> [GIVEN DATA]
****
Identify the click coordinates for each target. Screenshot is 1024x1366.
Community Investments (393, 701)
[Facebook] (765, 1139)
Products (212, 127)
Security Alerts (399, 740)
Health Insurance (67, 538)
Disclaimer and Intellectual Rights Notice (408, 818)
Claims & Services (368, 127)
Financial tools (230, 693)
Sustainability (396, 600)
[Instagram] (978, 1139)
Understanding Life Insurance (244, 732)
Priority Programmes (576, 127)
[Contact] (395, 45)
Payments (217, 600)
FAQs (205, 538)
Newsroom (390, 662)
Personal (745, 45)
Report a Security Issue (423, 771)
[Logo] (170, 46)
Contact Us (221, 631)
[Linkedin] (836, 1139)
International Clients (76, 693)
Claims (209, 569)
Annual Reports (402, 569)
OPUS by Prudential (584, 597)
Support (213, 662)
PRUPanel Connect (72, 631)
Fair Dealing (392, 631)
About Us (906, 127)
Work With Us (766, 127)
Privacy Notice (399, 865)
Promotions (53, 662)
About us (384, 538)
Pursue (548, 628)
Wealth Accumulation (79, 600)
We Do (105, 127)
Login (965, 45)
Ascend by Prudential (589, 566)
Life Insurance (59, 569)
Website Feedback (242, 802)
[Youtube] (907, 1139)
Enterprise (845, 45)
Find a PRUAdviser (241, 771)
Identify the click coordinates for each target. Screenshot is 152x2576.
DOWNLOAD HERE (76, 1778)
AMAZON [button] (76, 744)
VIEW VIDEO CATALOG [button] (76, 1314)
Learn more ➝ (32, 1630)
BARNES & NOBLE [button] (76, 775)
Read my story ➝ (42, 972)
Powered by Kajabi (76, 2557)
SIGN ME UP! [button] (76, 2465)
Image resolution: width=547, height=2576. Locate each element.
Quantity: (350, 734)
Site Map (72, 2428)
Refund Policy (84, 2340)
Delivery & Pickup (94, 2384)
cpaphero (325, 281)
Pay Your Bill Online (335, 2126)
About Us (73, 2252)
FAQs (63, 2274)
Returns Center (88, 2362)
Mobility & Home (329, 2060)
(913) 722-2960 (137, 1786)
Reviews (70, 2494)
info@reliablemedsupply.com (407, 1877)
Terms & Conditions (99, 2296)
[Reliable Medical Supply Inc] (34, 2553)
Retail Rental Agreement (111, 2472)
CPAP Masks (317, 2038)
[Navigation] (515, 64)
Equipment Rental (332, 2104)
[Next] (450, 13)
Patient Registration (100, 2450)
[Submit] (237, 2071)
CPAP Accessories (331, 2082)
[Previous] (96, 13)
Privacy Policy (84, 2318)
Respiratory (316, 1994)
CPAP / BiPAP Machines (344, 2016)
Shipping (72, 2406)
****
> [PROBLEM TO SOLVE] Output each entry exactly. Leave none out.

> [RESPONSE BOX]
Identify the click coordinates for each target. Screenshot is 1024x1366.
Community Investments (393, 701)
[Facebook] (765, 1139)
Products (212, 127)
Security Alerts (399, 740)
Health Insurance (67, 538)
Disclaimer and Intellectual Rights Notice (408, 818)
Claims & Services (368, 127)
Financial tools (230, 693)
Sustainability (396, 600)
[Instagram] (978, 1139)
Understanding Life Insurance (244, 732)
Priority Programmes (576, 127)
[Contact] (395, 45)
Payments (217, 600)
FAQs (205, 538)
Newsroom (390, 662)
Personal (745, 45)
Report a Security Issue (423, 771)
[Logo] (170, 46)
Contact Us (221, 631)
[Linkedin] (836, 1139)
International Clients (76, 693)
Claims (209, 569)
Annual Reports (402, 569)
OPUS by Prudential (584, 597)
Support (213, 662)
PRUPanel Connect (72, 631)
Fair Dealing (392, 631)
About Us (906, 127)
Work With Us (766, 127)
Privacy Notice (399, 865)
Promotions (53, 662)
About us (384, 538)
Pursue (548, 628)
Wealth Accumulation (79, 600)
We Do (105, 127)
Login (965, 45)
Ascend by Prudential (589, 566)
Life Insurance (59, 569)
Website Feedback (242, 802)
[Youtube] (907, 1139)
Enterprise (845, 45)
Find a PRUAdviser (241, 771)
Identify the click coordinates for each target. Screenshot is 152x2576.
DOWNLOAD HERE (76, 1778)
AMAZON [button] (76, 744)
VIEW VIDEO CATALOG [button] (76, 1314)
Learn more ➝ (32, 1630)
BARNES & NOBLE [button] (76, 775)
Read my story ➝ (42, 972)
Powered by Kajabi (76, 2557)
SIGN ME UP! [button] (76, 2465)
Image resolution: width=547, height=2576. Locate each element.
Quantity: (350, 734)
Site Map (72, 2428)
Refund Policy (84, 2340)
Delivery & Pickup (94, 2384)
cpaphero (325, 281)
Pay Your Bill Online (335, 2126)
About Us (73, 2252)
FAQs (63, 2274)
Returns Center (88, 2362)
Mobility & Home (329, 2060)
(913) 722-2960 (137, 1786)
Reviews (70, 2494)
info@reliablemedsupply.com (407, 1877)
Terms & Conditions (99, 2296)
[Reliable Medical Supply Inc] (34, 2553)
Retail Rental Agreement (111, 2472)
CPAP Masks (317, 2038)
[Navigation] (515, 64)
Equipment Rental (332, 2104)
[Next] (450, 13)
Patient Registration (100, 2450)
[Submit] (237, 2071)
CPAP Accessories (331, 2082)
[Previous] (96, 13)
Privacy Policy (84, 2318)
Respiratory (316, 1994)
CPAP / BiPAP Machines (344, 2016)
Shipping (72, 2406)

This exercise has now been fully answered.